Séminaire Gaston Darboux
vendredi 02 juin 2006 à 11:15 - salle 431
Sergey Shadchin ()
Localization in different dimensions and division algebras
We consider the dimensional reduction of the minimal supersymmetric Yang-Mills models, which exist in 4, 6 and 10 dimensions. The result is topological field theories of Witten type (cohomological field theories) in 2, 4 and 8 dimensions respectively. Mathematically the supersymmetry algbra of reduced theory can be thought of as a realization of an equivariant differential. This observation together with a certain deformation of the theory allows to compute the non-perturbative corrections as equivariant Euler characteristics. Technically this procedure appears as an equivariant and infinedimensional version of the Gauss-Bonnet-Hopf theorem. In four dimensions it leads to the Nekrasov approach to N=2 super Yang-Mills theory.
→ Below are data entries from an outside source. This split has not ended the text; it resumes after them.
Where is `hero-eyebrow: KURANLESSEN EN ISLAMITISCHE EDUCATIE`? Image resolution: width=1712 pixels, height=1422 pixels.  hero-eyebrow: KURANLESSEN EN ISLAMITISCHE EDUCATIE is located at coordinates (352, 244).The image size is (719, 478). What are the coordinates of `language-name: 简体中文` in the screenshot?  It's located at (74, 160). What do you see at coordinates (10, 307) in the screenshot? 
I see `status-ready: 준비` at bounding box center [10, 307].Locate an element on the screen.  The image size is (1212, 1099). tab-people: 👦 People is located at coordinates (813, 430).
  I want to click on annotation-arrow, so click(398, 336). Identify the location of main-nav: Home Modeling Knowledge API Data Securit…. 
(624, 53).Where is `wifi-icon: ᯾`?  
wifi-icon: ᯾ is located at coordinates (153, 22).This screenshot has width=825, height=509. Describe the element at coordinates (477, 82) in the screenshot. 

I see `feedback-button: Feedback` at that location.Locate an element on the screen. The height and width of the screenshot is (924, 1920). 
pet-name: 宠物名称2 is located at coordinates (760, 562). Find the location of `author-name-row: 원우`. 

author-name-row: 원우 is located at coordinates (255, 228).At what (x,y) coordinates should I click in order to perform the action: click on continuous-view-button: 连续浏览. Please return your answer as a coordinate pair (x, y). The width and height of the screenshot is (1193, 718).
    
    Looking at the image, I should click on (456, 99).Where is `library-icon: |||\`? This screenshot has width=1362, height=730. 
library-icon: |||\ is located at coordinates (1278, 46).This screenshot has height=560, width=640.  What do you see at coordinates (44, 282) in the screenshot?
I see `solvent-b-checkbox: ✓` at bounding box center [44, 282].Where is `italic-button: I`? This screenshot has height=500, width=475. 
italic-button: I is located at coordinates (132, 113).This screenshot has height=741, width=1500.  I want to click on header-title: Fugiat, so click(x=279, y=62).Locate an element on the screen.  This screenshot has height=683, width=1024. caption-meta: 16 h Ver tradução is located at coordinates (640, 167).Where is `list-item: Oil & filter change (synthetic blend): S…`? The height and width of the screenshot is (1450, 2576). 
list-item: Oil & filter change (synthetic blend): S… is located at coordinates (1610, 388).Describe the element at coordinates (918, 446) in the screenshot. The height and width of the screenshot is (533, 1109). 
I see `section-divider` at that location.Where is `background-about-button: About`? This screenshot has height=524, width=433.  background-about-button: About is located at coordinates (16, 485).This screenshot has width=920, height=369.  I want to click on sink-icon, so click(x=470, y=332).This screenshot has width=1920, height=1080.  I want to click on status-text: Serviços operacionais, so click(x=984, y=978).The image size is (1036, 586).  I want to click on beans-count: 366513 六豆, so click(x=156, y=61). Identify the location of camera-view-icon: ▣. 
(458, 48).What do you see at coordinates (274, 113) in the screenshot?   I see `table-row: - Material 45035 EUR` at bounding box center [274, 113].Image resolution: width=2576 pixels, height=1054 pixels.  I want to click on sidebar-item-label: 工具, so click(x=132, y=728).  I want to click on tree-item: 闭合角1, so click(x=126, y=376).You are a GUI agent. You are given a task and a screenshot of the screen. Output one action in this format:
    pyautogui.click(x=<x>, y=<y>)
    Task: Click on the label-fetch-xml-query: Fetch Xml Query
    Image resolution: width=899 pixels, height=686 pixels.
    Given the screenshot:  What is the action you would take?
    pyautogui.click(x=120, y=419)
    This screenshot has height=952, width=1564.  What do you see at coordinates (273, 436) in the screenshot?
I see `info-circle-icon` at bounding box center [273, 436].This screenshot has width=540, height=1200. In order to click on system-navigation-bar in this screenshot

The goal of the talk is to show in some details how does it work in other cases (2 and 8 dimensional) as well as to show the connection between the structure of the non-perturbative expansion of 2, 4 and 8 dimensional theories and complex number, quaternions and octonions. Also some applications are dicussed: in two dimensions this approach may shed some light to the vortex dynamics and in eight dimensins it opens a possibility to construct some invariants of Spin(7)-holonomy manifolds, also known as Joyce manifolds.